The ManMur Bowling Center in 1940, when it was new. Notice how sparsely built up the block was then. (Photo courtesy the NC Office of Archives and History, State Archives.)
Designed in a vernacular interpretation of the then fashionable ‘art moderne’ style and faced with polished glass panels, it was built on the vacant block formerly occupied by the main building of the state fairgrounds. Hillsboro St. lore holds that the name ‘ManMur’ was derived from the supposed fact the structure sat on the geographic spot exactly midway between Manteo and Murphy — the eastern and western extremities of North Carolina. The principal tenant of the large one-story brick building — we would call it a strip shopping center today — was the bowling alley, and was flanked by four store fronts and a restaurant. Among the first tenants were the ManMur Shoe Shop and ManMur Barber Shop. The State Beauty Shop and the ManMur Soda Shop soon joined the assemblage of businesses.
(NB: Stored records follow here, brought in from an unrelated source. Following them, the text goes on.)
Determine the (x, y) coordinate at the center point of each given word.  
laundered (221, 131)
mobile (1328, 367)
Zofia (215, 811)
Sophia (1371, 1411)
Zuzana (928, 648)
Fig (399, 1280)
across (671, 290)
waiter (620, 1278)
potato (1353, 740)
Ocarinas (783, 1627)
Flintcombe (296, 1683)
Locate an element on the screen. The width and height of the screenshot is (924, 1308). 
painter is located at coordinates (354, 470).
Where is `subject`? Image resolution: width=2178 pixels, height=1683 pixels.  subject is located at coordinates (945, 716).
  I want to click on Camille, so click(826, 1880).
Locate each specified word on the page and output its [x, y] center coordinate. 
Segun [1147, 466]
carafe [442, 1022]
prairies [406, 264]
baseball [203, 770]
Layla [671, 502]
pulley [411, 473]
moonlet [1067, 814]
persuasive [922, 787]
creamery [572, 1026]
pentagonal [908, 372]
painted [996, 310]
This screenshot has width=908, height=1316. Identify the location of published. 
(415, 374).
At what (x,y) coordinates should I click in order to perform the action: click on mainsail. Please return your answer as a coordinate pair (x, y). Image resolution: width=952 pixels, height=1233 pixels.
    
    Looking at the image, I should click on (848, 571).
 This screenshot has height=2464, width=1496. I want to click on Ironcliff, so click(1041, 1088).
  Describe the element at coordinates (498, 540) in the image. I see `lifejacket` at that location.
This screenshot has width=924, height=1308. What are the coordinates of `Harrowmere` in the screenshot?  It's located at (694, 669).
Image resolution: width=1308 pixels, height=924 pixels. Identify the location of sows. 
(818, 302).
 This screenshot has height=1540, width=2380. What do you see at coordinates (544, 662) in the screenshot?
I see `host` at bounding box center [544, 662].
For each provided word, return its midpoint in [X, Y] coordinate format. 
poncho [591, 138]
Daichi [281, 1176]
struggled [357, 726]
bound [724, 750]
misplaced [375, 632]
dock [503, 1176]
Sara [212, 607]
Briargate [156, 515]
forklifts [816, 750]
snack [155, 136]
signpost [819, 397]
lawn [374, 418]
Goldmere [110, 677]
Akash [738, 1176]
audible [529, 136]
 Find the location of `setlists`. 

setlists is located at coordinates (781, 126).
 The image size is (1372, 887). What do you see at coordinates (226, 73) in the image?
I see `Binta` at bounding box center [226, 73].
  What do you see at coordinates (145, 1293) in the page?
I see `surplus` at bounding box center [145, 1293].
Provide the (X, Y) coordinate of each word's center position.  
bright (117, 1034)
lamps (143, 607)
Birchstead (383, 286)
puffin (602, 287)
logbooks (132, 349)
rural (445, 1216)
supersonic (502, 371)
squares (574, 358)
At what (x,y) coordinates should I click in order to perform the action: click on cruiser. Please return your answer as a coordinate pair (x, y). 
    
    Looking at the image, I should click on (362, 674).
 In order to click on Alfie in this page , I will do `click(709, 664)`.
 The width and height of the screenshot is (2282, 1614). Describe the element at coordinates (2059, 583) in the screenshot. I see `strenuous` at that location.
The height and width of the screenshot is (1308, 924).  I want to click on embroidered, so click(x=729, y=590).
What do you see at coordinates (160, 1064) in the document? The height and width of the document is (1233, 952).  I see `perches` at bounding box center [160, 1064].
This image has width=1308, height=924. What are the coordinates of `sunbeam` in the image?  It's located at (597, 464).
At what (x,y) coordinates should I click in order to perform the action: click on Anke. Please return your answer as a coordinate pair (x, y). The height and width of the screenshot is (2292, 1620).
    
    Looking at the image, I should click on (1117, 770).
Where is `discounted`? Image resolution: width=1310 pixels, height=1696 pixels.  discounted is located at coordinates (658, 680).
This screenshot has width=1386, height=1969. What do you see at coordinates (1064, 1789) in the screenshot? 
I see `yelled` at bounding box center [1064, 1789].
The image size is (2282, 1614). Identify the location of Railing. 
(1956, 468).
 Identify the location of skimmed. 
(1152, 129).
Another view of the ManMur Bowling Center in 1940. Notice the barber pole standing in front of the ManMur Barber Shop. The Town House Restaurant is on the right. (Photo courtesy the NC Office of Archives and History, State Archives.)
ManMur became a familiar Hillsboro St. landmark for twenty years. Then, on March 4, 1959, a devastating fire destroyed the Bowling Center. The N&O reported at the time that the fire was “first discovered … by an unidentified little boy who said he smelled smoke…” The manager told the reporter “‘ [I] looked under the seat next to the wall and it looked like someone had thrown a cigarette under the seat. I got a bucket of water and poured it under the seat and when I straightened up, fire was coming through the walls.’” The 200 or so people inside “got out of the building quickly, [and] within minutes after the alarm was turned in, the blaze [had] spread” to the adjoining businesses. Nearby residents hosed down their roofs “as a precaution against flying firebrands being carried by the wind. …The fast-spreading” conflagration threatened the entire block, as the fire department “battled the blaze, cheered on by thousands of State College students, for two hours before bringing it under control.” The building was a total loss, with damages estimated from “several hundred thousand dollars to over a million.”
Western Lanes bowling alley (recently renamed ‘The Alley’) was built in 1960 on the site of the ManMur Bowling Center. I find it somewhat ironic that, as the 1939 building was designed in the art moderne style fashionable then, its replacement is a vernacular interpretation of the modernist style popular during its own era.
Within a year of the fire, a new bowling alley, renamed “Western Lanes,” was rebuilt on the same site. Also in 1960, the ManMur Shopping Center reopened down the street in a new building near the corner of Hillsboro and Gardner streets — the ManMur Shoe Shop and ManMur Barber Shop relocated to the new site, and remain there to this day.
ManMur Shopping Center was built in 1960.
Now, I don’t know whether the original ManMur Bowling Center was really the actual geographic mid-point between the eastern and western extremities of North Carolina, or not; but one thing I do know for certain is that ManMur is now a couple blocks closer to Murphy.